China’s Super Computer Will Do 100,000 Trillion Computing Operations in a
Tianhe-2, the supercomputer behemoth from China, retained its position as the world’s most powerful supercomputer in the list of the top 500 machines across the globe. Tianhe-2, which means Milky Way-2, led the list with a performance of 33.86 petaflop/s (quadrillions of calculations per second) on the Linpack benchmark.
With 231 machines in the Top 500 list, the US remains the top country in terms of the number of supercomputers, but that’s close to the all-time low of 226 hit in mid-2002.
The Shaheen (Peregrine Falcon) II has a peak number-crunching capacity of 5.536 petaflops making it, said the Top 500, “the highest-ranked Middle East system in the 22-year history of the list and the first to crack the Top 10”. It rose to claim 76 machines this time past year, but the latest count has China at 37 computers.
Backed up by the Chinese Academy of Sciences the Dawning Information Industry developed Nebulae or Dawning 6000 has been listed in the world’s most super computers its measured Linpack value of 1.271 petaflop times a second.
That’s the pronouncement of researchers who assembled the twice-a-year Top500 list of the world’s top supercomputers, released this morning at a conference in Frankfurt, Germany.
As noted by HPC Guru, on the processor front Intel still dominates the supercomputer field with 86 percent of systems running its chips, followed by IBM with an eight percent share and AMD at 4.4 percent.
The entry point to make it on the Top500 list also increased to 165 teraflops, or trillions of flops. IBM was second with 111 systems in total. IBM takes the second spot with a 22.2 percent share, down from 28 percent last November. It serves as a mainframe tailor-made for sure software. The 500th system on the list is owned by a unnamed financial institution in the U.S.

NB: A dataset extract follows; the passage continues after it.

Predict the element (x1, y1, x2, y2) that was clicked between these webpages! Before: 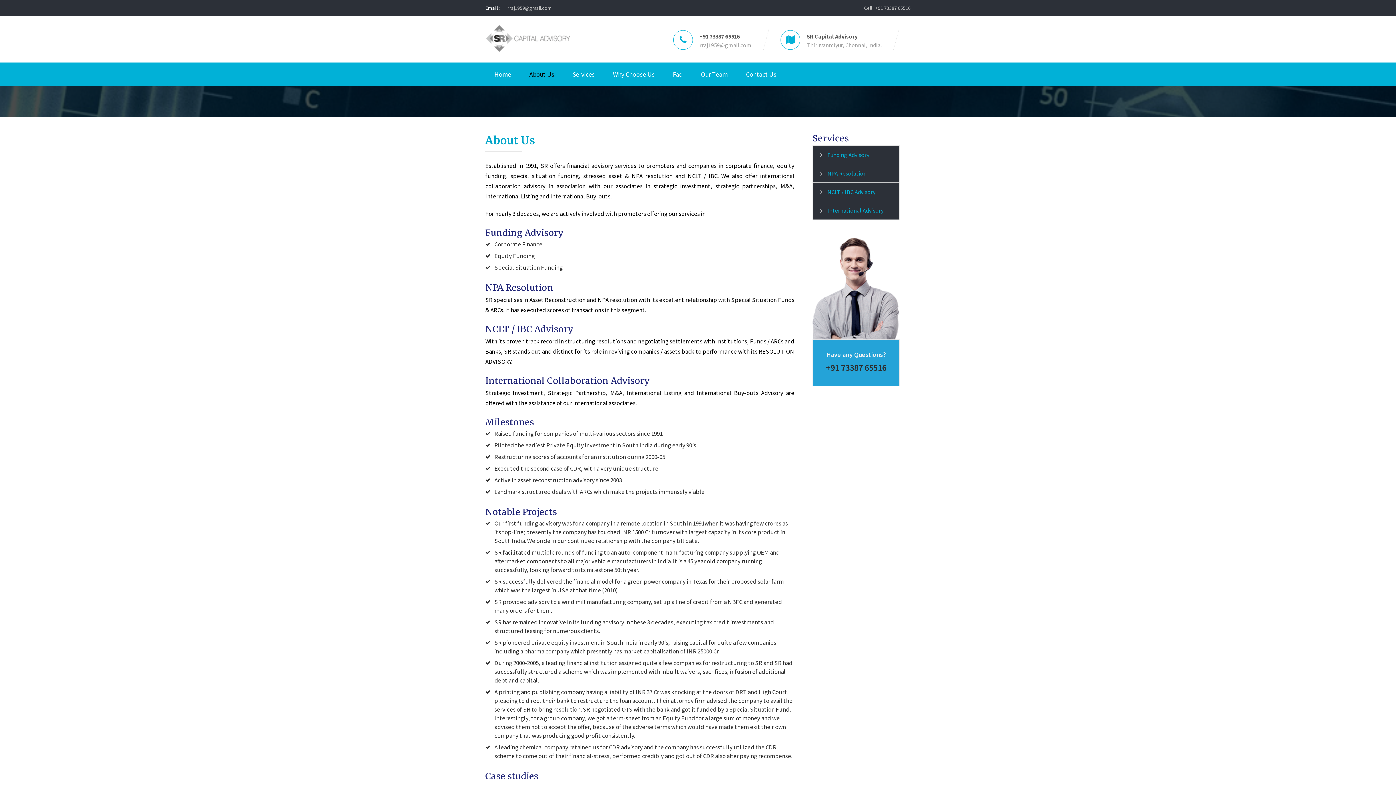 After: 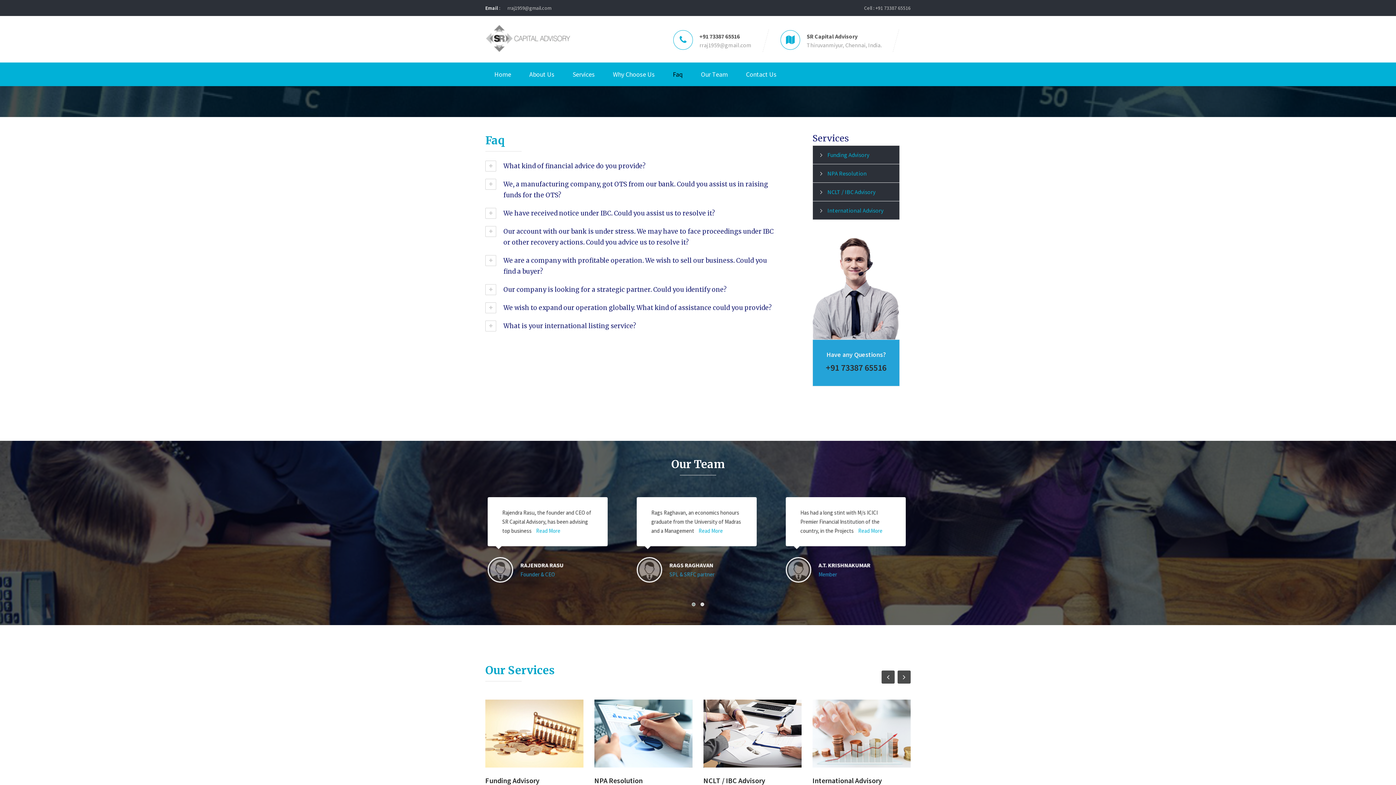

This is supported by the fact that the performance of the last system on the list (No. 500) has consistently lagged behind historical growth trends for the past five years, a trajectory that now increases by 55 percent each year. Many of those at the top of the list were installed and first operated in 2011 and 2012, it said.
But Intel’s Xeon E5 chip continues to outrank all others. HP has 178 systems in the list, while IBM has 111. Cray came in third with 71. Four systems use a combination of Nvidia and Intel Xeon Phi accelerators/co-processors.